- _問題 1_
手書き文字の墓石彫刻についての記事を読み、次の問いに答えてください。
(a) 転写にまつわる話を伺った相手は誰ですか?
(b) 色紙の俳句を清書したのは誰ですか?
(c) 戒名彫刻では元々、誰が書いた文字をそのまま刻んでいましたか?
- _問題 2_
行データのうち、「Yell.com (289, 39)」を含む行から行データの末尾までを、両端を含めて1行ずつ文字列にしたJSONリストとして出力してください。空行は除きます。

- _ページ_
########################################

手書きの文字をお墓に彫る

  1. お墓

手書きの文字をお墓に彫る

~ お墓を慮る ~
 
お墓に文字を刻む際に転写の技術を用いれば、故人が書き残した手書きの文字や息子・孫の手書きの文字などをそのまま彫ることができます。
そこで今回は、実際にあった転写にまつわる感動秘話を彫枡グループの代表・杉本さんに伺ってきました。
 
手書き


私はお戒名彫刻のご依頼を受けると、お墓や彫る位置の確認のため、一度は必ずお施主様と現地をご一緒します。
現地ではお位牌や過去帳を見比べ、誤字脱字がないかなどの確認をします。そして、墓石に彫る順番などを決めてゆくわけですが、都合上、家族構成をお聞きすることもあります。
すると、時折その中で、いくらかの世間話が始まったりします。
 
こんなことがありました。
 
「旦那さん(戒名として刻む方)が詠んだ俳句があるの」
と、奥さん。それを聞いて、よほど仲良しだったのだろうと、私にはすぐに分かりました。
「山口県から、こんな遠くの信州まで来てくれて。長男だったのにね……」
そう言って見せてくれた俳句は、旦那さんの人柄が表れる優しい句で、さらにその句は、綺麗な色紙に繊細な文字でしたためられていました。
「この句をどこかに刻めないかしら?」
と尋ねられた私は、
「もちろん出来ます」
と答えたのですが、さらに聞くと、その句を清書したのは高校生のお孫さんとの事。
「そうであれば、この字をこのまま墓石に刻みましょう」
私がそう提案すると奥さんは
「そんな事が出来るの?孫の字で出来るならお父さんも孫も喜ぶわぁ」
と言って、少し涙目になりました。
 
正直、嬉しかったですね。こういう技術を持っていて、本当に良かった。
 
今でこそ、戒名彫刻も合理化が進み、フォントを選んで画一的な文字で刻む事が主流ですが、元々は書家さんやお寺さんが書いた文字をそのまま刻んでいました。彫師は転写師だったわけです。

########################################

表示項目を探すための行
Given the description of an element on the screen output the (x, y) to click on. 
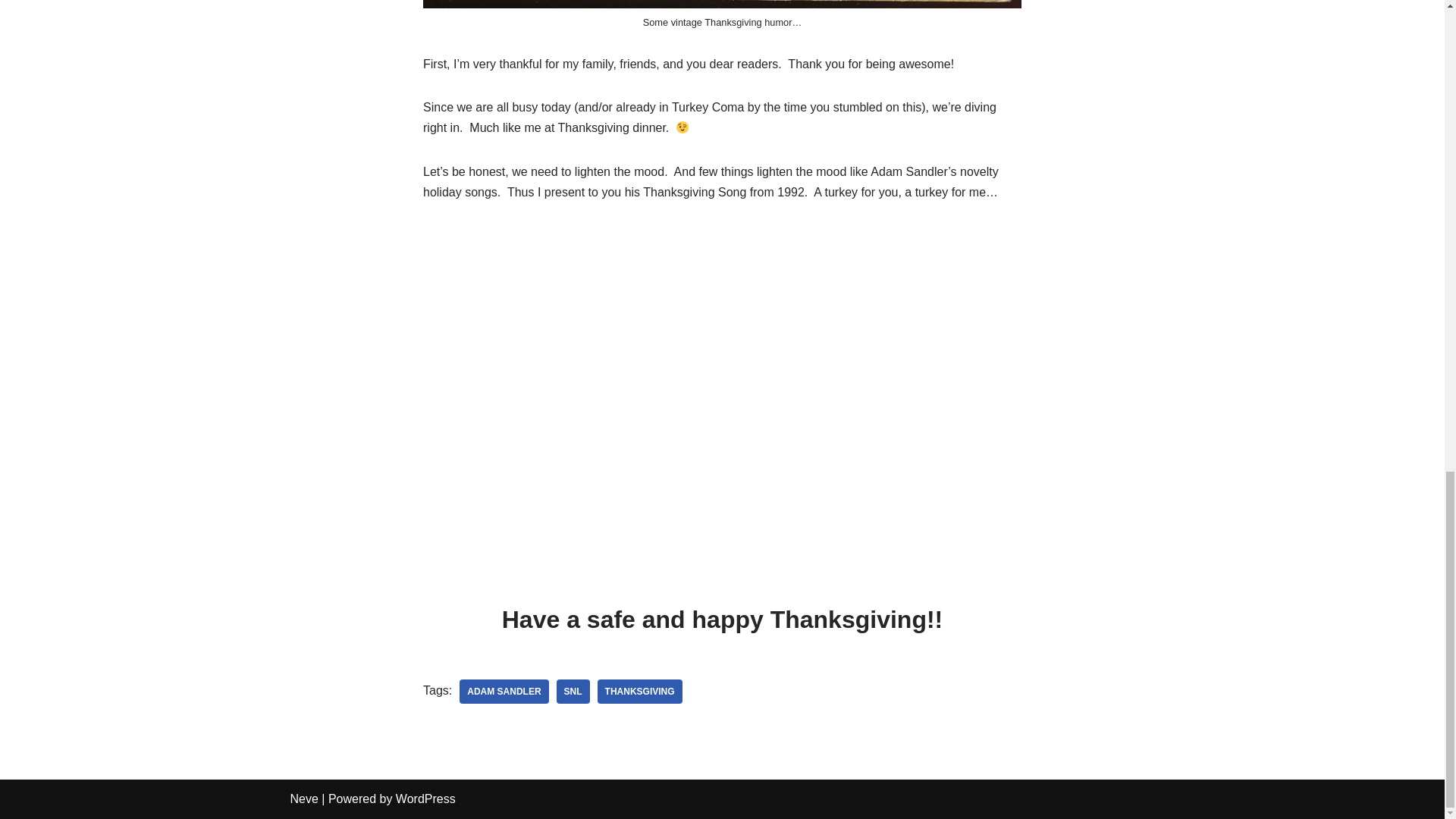
Neve (303, 798)
SNL (572, 691)
THANKSGIVING (639, 691)
Adam Sandler (504, 691)
WordPress (425, 798)
SNL (572, 691)
ADAM SANDLER (504, 691)
Thanksgiving (639, 691)
Given the description of an element on the screen output the (x, y) to click on. 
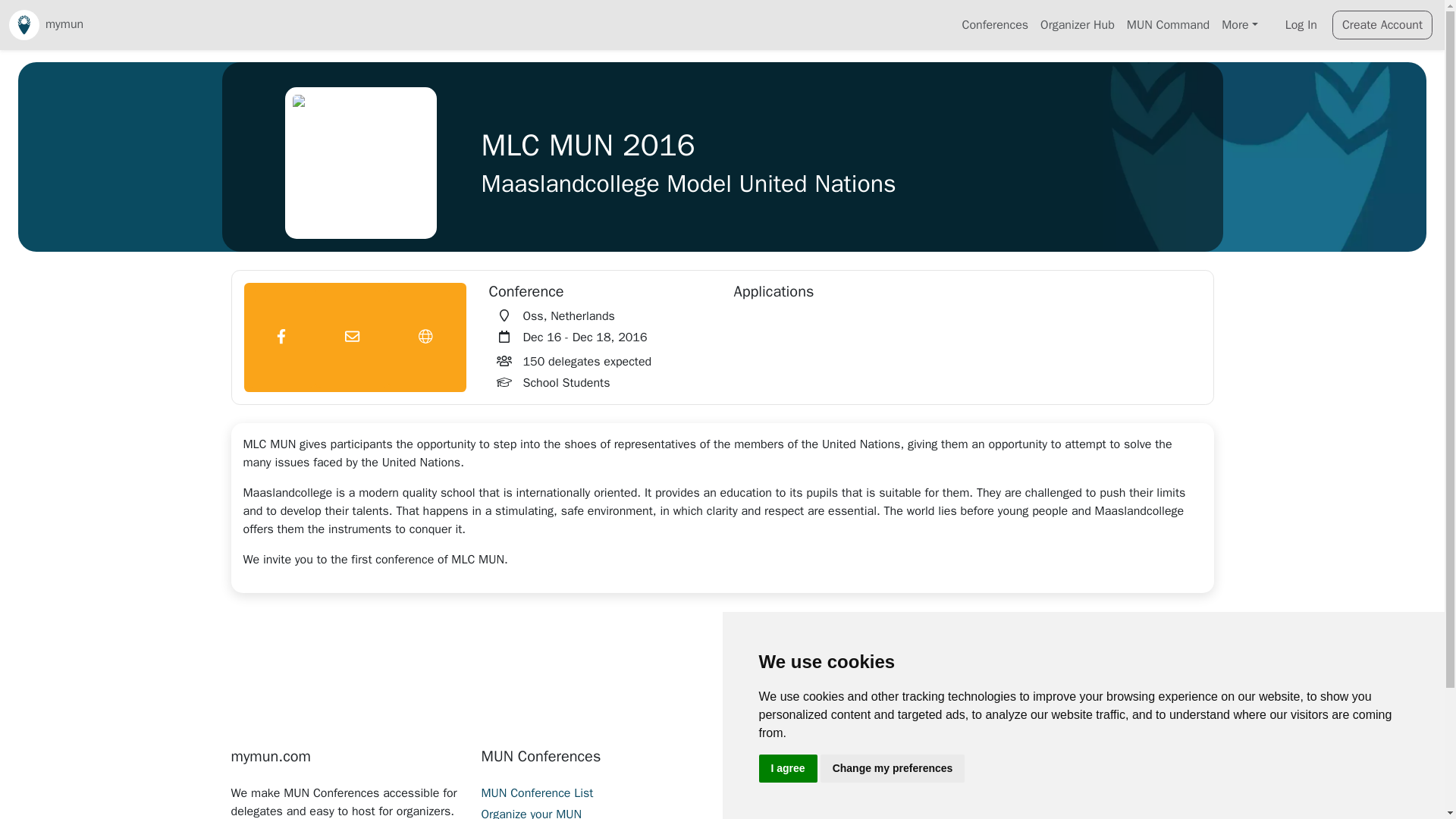
MUN Command (1168, 24)
Create Account (1382, 24)
Organizer Hub (1077, 24)
I agree (787, 768)
Log In (1301, 24)
Conferences (995, 24)
mymun (45, 24)
Change my preferences (893, 768)
Given the description of an element on the screen output the (x, y) to click on. 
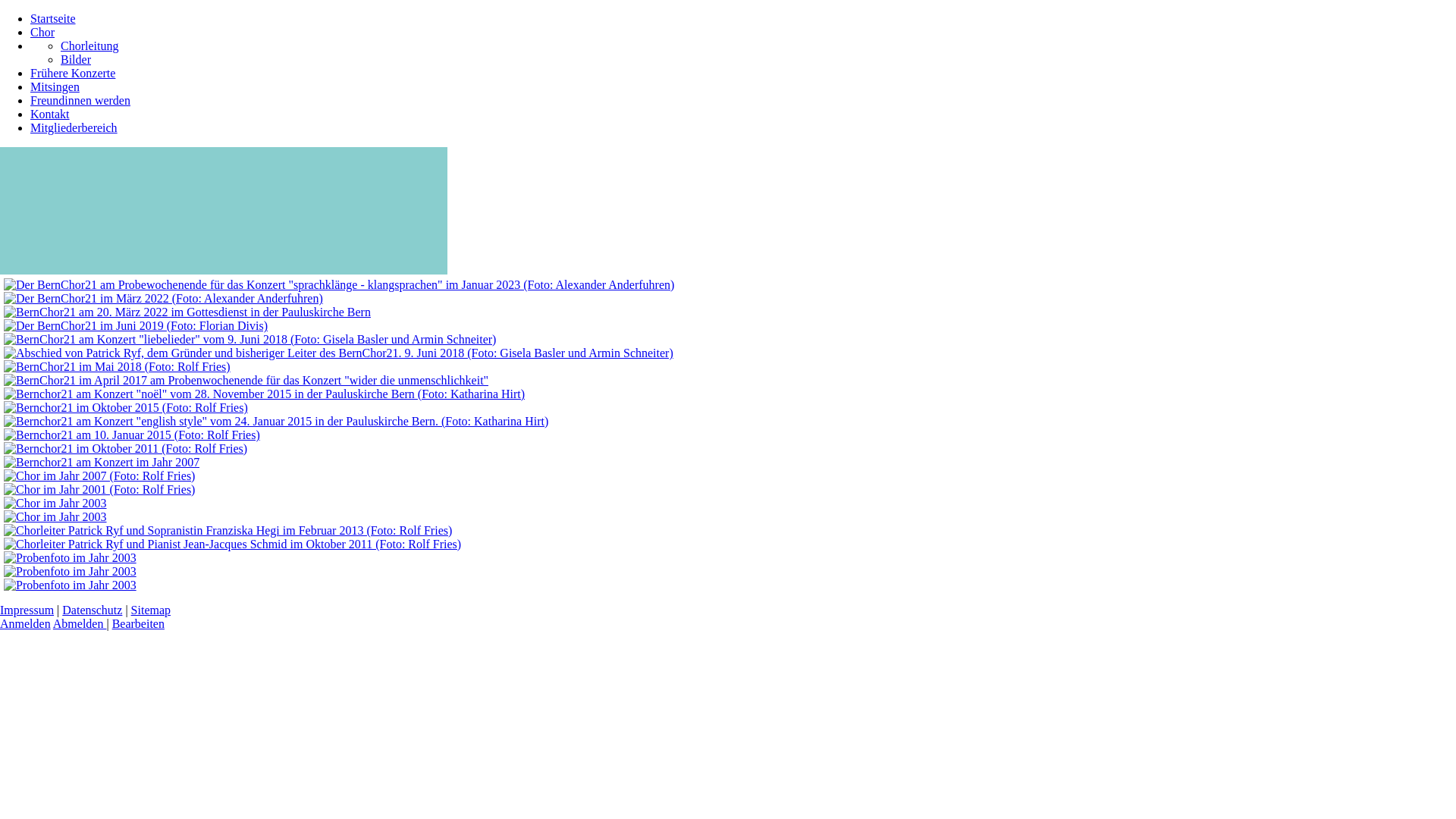
Freundinnen werden Element type: text (80, 100)
Bearbeiten Element type: text (138, 623)
Mitgliederbereich Element type: text (73, 127)
Datenschutz Element type: text (92, 609)
Impressum Element type: text (26, 609)
Mitsingen Element type: text (54, 86)
Abmelden Element type: text (79, 623)
Sitemap Element type: text (150, 609)
Startseite Element type: text (52, 18)
Anmelden Element type: text (25, 623)
Chor Element type: text (42, 31)
Chorleitung Element type: text (89, 45)
Kontakt Element type: text (49, 113)
Bilder Element type: text (75, 59)
Given the description of an element on the screen output the (x, y) to click on. 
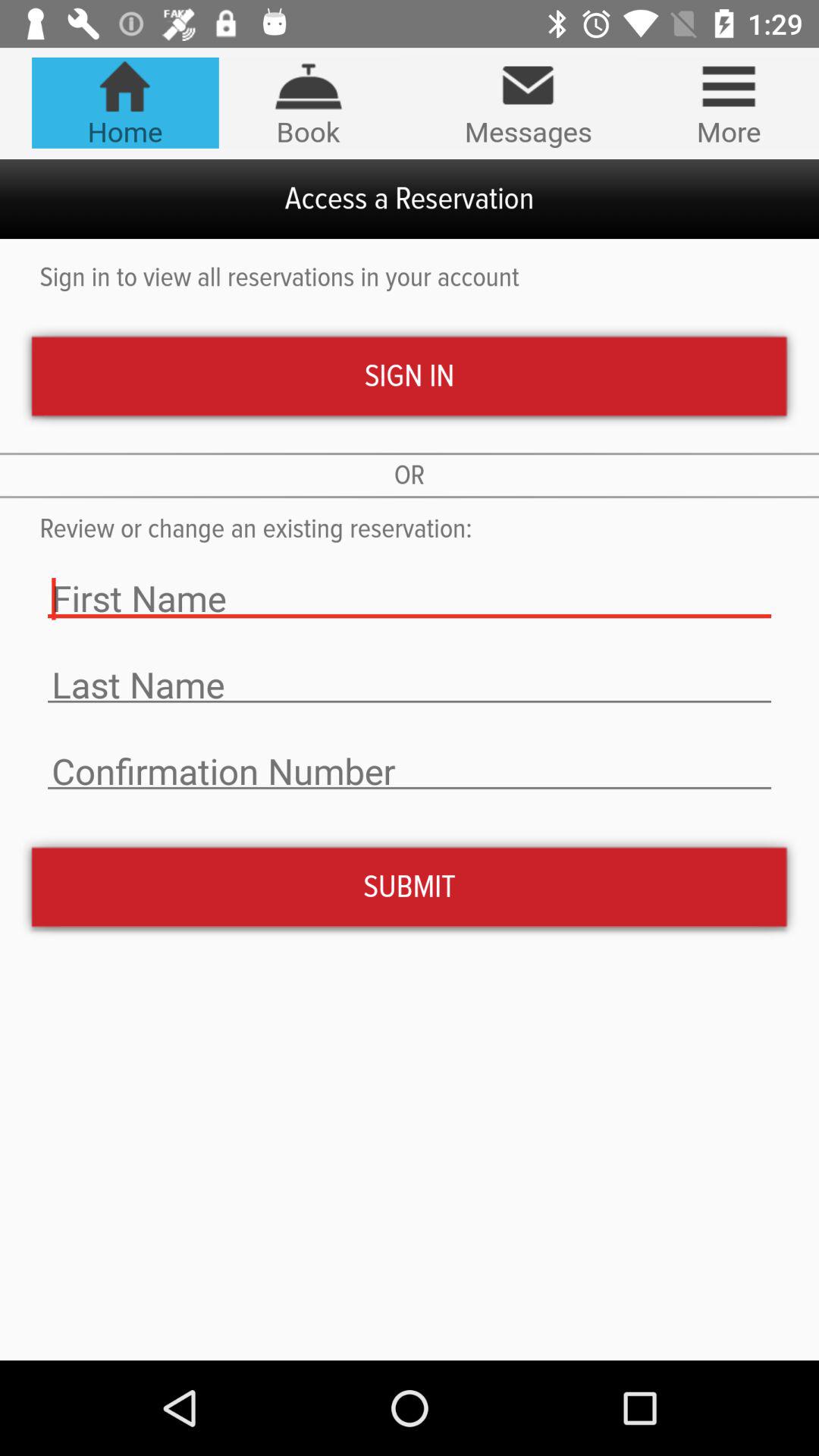
click on the text field last name (409, 684)
click on the text field first name (409, 598)
select the tab book on the web page (308, 103)
click on the confirmation number field (409, 771)
click on more with its icon above (728, 103)
Given the description of an element on the screen output the (x, y) to click on. 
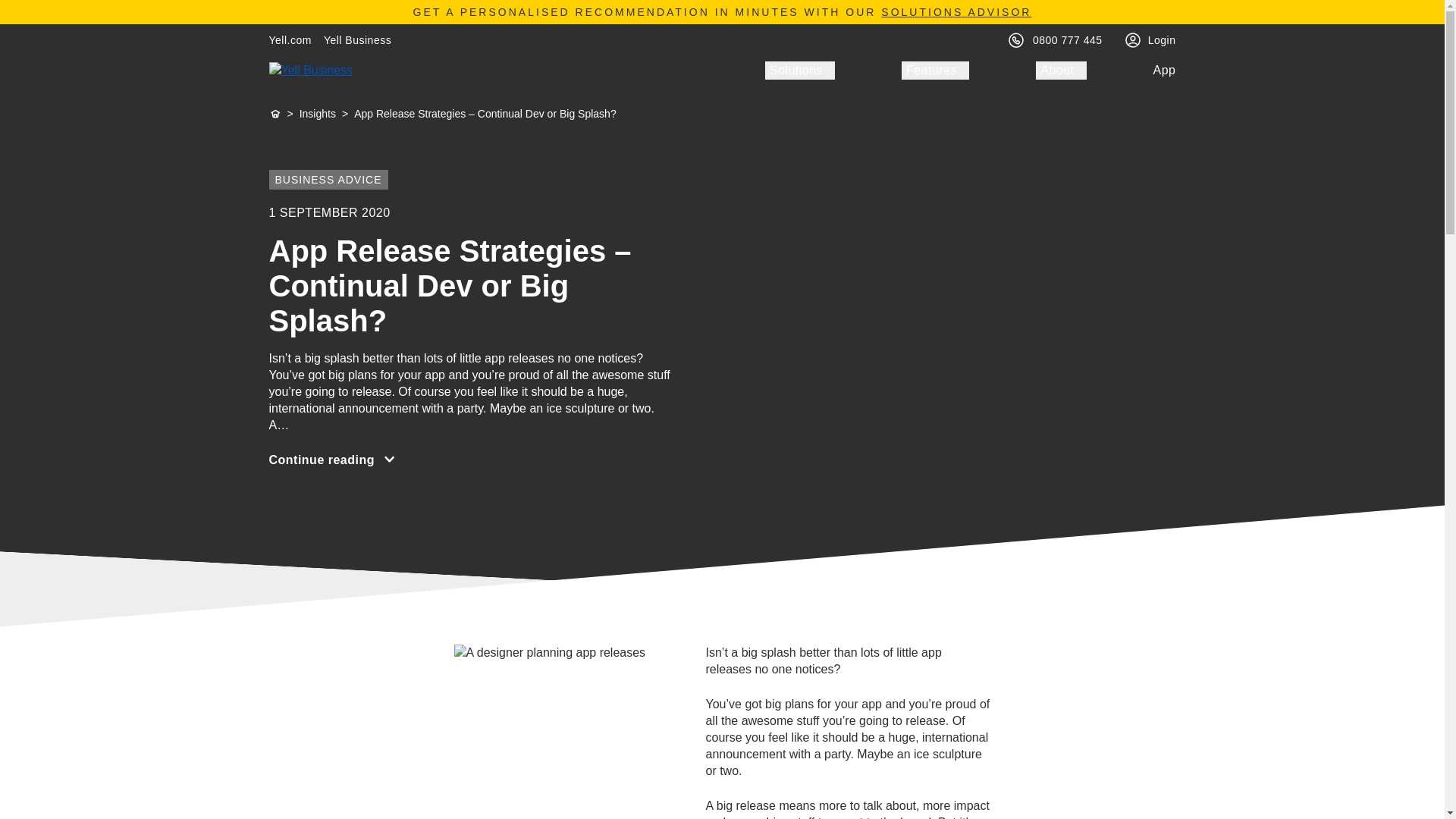
Yell.com (289, 39)
Yell Business (357, 39)
About (1060, 70)
0800 777 445 (1067, 39)
Features (935, 70)
Solutions (799, 70)
Login (1162, 39)
SOLUTIONS ADVISOR (955, 11)
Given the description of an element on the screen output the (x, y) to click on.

########################################

- _期待される出力 1_
(a) 彫枡グループの代表・杉本さん
(b) 高校生のお孫さん
(c) 書家さんやお寺さん

- _期待される出力 2_
[
  "Yell.com (289, 39)",
  "Yell Business (357, 39)",
  "About (1060, 70)",
  "0800 777 445 (1067, 39)",
  "Features (935, 70)",
  "Solutions (799, 70)",
  "Login (1162, 39)",
  "SOLUTIONS ADVISOR (955, 11)",
  "Given the description of an element on the screen output the (x, y) to click on."
]